CS641 Class
15 hw4 Solution, Midterm Review
Handout: hw4 #6 memtest results
memtest: Although everyone wrote the expected loop, with proper timing before and after, they were frustrated by not seeing any slow-down at some array size. It turns out that to see the slowdown, you need to optimize the compilation with –O2. The handout shows runs with and without optimization. For more info, see the posted hw4 solution. Also, it’s important to have a warm-up loop before the measurement starts.
We see that with optimization, the program can read data from cache at 6500 bytes/us = 6.5 bytes/ns = 6.5GB/s, an impressive rate.

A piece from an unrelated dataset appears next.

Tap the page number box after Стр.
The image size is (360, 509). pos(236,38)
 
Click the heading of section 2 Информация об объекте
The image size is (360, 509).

Then, when the array is too big to fit in cache (over 1MB), the rate falls to about 3GB/s, still an impressive rate but only half the rate above. This is the rate of reading data from memory.
Since the rate has fallen to half, we see that half the time is spent waiting for memory in this case.
In the un-optimized run, the rate is about 1.5 GB/s, even from cache. This is about ¼ the rate from cache in the optimized run, so we conclude that the unoptimized loop has 4 times as many instructions in it as the optimized loop, showing the importance of optimization here. With the big slowdown caused by all the “extra” instructions in the loop, the memory has time to mobilize the next cache line while the previous one is being processed. Prefetching is going on here. We have not officially covered prefetching, however. Our “official CPU” doesn’t do prefetching. It send an address out on the bus and then waits for the cache line to finish coming in before doing the next bus cycle.
hw4 #5: Note that this problem should have given a cache line size as part of its setup. We looked at the computations assuming a 64-byte cache line (as is the case on sf06). It’s important to keep in mind that memory access is always done in cache lines. See the hw4 solution.
Earlier hw trouble area: bits and masks in C. See hw3 #1 solution.
Midterm Review
The exam is open book, notes, handouts. You can bring printouts of hw solutions, etc.
Note that the syllabus and lecture list (in the class web page) have been updated to show the actual sections in P&H that we covered and when. The syllabus shows the subsets of pages where applicable.
We went over the sections—some comments relative to exam:
--don’t worry about interpreting assembler output from the cross compiler (it’s too messy)
--I won’t ask about how SPIM does things, just about the code/memory itself.
--you’ll need to write only snippets of assembly code, but should be able to read somewhat larger portions.